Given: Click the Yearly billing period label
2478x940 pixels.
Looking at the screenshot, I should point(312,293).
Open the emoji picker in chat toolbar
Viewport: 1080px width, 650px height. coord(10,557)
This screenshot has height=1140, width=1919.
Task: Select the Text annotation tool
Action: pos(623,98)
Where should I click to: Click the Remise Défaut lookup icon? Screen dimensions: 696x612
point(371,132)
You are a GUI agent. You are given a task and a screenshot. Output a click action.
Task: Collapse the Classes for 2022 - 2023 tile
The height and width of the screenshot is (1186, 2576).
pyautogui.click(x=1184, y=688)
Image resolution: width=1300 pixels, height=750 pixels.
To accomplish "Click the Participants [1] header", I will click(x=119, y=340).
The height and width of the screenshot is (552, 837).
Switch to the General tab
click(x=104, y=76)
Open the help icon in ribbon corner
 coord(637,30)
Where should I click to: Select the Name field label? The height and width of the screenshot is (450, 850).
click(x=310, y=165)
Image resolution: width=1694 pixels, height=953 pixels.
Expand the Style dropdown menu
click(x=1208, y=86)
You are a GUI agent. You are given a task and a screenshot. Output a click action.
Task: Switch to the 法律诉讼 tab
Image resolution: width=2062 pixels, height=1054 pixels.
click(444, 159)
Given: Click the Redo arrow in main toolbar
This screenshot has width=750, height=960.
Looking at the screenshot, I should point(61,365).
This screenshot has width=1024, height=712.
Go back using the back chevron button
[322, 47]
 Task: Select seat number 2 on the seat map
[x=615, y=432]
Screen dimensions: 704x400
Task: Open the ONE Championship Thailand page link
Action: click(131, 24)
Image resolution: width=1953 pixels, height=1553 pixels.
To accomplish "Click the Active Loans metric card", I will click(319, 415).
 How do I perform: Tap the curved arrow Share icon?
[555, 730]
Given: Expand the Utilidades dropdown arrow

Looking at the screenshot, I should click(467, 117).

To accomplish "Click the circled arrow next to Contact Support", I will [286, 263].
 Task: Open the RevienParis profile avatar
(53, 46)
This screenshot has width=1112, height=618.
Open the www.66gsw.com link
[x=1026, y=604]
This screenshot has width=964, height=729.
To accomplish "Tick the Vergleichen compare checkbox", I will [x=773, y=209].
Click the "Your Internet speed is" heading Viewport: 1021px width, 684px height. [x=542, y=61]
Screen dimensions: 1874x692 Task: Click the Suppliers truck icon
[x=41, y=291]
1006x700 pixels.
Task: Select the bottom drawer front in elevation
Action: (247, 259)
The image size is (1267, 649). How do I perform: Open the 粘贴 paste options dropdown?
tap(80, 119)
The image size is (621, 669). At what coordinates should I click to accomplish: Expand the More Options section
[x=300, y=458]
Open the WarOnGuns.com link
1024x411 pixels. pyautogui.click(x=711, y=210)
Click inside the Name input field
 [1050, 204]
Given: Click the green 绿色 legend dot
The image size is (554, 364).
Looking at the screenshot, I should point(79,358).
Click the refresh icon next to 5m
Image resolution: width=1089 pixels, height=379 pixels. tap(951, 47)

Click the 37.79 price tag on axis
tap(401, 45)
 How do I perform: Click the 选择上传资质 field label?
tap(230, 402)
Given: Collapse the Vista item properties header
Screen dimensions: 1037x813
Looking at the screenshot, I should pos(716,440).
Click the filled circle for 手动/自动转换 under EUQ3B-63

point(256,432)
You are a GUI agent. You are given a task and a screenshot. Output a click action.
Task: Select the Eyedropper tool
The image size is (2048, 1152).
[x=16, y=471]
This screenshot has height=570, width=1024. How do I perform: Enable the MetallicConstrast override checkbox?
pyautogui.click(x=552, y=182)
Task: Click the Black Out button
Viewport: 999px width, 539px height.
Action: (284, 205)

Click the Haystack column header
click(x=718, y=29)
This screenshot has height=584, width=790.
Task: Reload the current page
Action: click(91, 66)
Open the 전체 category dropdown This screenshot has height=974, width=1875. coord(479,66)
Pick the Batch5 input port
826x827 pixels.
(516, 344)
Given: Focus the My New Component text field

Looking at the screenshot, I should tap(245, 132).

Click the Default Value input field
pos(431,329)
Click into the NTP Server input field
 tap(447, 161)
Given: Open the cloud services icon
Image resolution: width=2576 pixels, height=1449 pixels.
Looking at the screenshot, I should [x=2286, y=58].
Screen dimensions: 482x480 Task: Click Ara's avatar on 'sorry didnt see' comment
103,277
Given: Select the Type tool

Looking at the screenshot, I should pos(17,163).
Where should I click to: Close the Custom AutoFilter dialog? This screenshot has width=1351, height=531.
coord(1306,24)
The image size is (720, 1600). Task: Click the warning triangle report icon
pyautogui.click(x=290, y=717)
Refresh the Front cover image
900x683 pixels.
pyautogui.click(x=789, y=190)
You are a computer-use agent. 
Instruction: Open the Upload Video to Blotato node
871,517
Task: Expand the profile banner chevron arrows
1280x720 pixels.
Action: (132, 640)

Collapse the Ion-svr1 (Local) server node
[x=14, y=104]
::::::
▶ _DIRECTIVE_: Pick out every line in the records above that contains the string "toolbar", treating uppercase and lowercase as different.

▶ _RESULT OF THIS EXERCISE_:
Open the emoji picker in chat toolbar
Given: Click the Redo arrow in main toolbar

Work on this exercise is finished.